Scott Alexander looks at increasingly competitive college admissions and ends with this summary:

  1. There is strong evidence for more competition for places at top colleges now than 10, 50, or 100 years ago. There is medium evidence that this is also true for upper-to-medium-tier colleges. It is still easy to get into medium-to-lower-tier colleges.
  2. Until 1900, there was no competition for top colleges, medical schools, or law schools. A secular trend towards increasing admissions (increasing wealth + demand for skills?) plus two shocks from the GI Bill and the Vietnam draft led to a glut of applicants that overwhelmed schools and forced them to begin selecting applicants.
  3. Changes up until ten years ago were because of a growing applicant pool, after which the applicant pool (both domestic and international) stopped growing and started shrinking. Increased competition since ten years ago does not involve applicant pool size.
  4. Changes after ten years ago are less clear, but the most important factor is probably the ease of applying to more colleges. This causes an increase in applications-per-admission which is mostly illusory.
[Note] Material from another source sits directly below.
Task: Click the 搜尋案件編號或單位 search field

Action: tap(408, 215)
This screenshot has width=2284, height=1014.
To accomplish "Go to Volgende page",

However, part of it may be real if it means students are stratifying themselves by ability more effectively. There might also be increased competition just because students got themselves stuck in a high-competition equilibrium (ie an arms race), but in the absence of data this is just speculation.
  5. Medical schools are getting harder to get into, but law schools are getting easier to get into. There is no good data for graduate schools.
  6. All the hand-wringing about getting into good colleges is probably a waste of time, unless you are from a disadvantaged background. For most people, admission to a more selective college does not translate into a more lucrative career or a higher chance of admission to postgraduate education. There may be isolated exceptions at the very top, like for Supreme Court justices.

Comments

  1. Bob Sykes says:

    If you want a major national career, a Senator or federal Judgeship, the Ivies are mandatory. But, if you want a good life practicing engineering, law, medicine, accounting, business management, any of the large state universities is an excellent choice. Nearly all of them are at least somewhat selective, and some are very selective. But none is as bad or as dishonest in their admissions practices as the Ivies. The state schools also cost only one-third to one-half a private school, and they have excellent faculties and resources. There is no need to apply to an Ivy or to any private liberal arts college.

  2. Wilson says:

    Those schools with huge endowments can be cheaper though for families with less money. But, they may not provide very good training to earn money, which is something a Senator for example, never needs to do

  3. McChuck says:

    The change ten years ago was when Obama nationalized student loans. Now you get a loan by checking a box that says “I intend to be a full time student.” A quarter of student loan recipients have no idea that they have loans. The money goes straight to the college.

  4. Wolfe Easton MD says:

    Read through Scott Alexander’s stuff, he hits the nail on a lot of it.
    From personal experience, the “elite” colleges essentially buy you a few things:
    -a GPA cushion for med school applications, which theoretically makes sense if you are curved against a higher ratio of “high achievers”
    -Recruiters from Goldman Sachs, McKinsey, et al showing up to do case interview. Even “JV” firms like Capital One will hire differently based on schools
    -He hits it right in that, for high achievers of the upper to upper middle class [my type], overall there is no difference except for the 200 thousand dollars. Really, I’m over 10 years out at this point, and the best part about going to one of those schools is telling people I went to one of those schools
    -Most of the college admissions freakout is that schools that are traditionally “safety” are suddenly dipping in acceptance rates. USC is a very prominent example of one. For those stupid enough to care, we really do parse out tiers for the US News top schools in casual conversation. Our parents for that matter do too when they start comparing kids. Striver hell is a thing

  5. L. C. Rees says:

    Robert B. Laughlin, a Stanford University physics professor and Nobel Prize winner (1998), observed in an interview once that there was no difference between physics was taught at Stanford and physics taught elsewhere. The premium Stanford offered was the opportunity to network with other elites (real or aspiring). Basically an contemporary American aping of a bride show.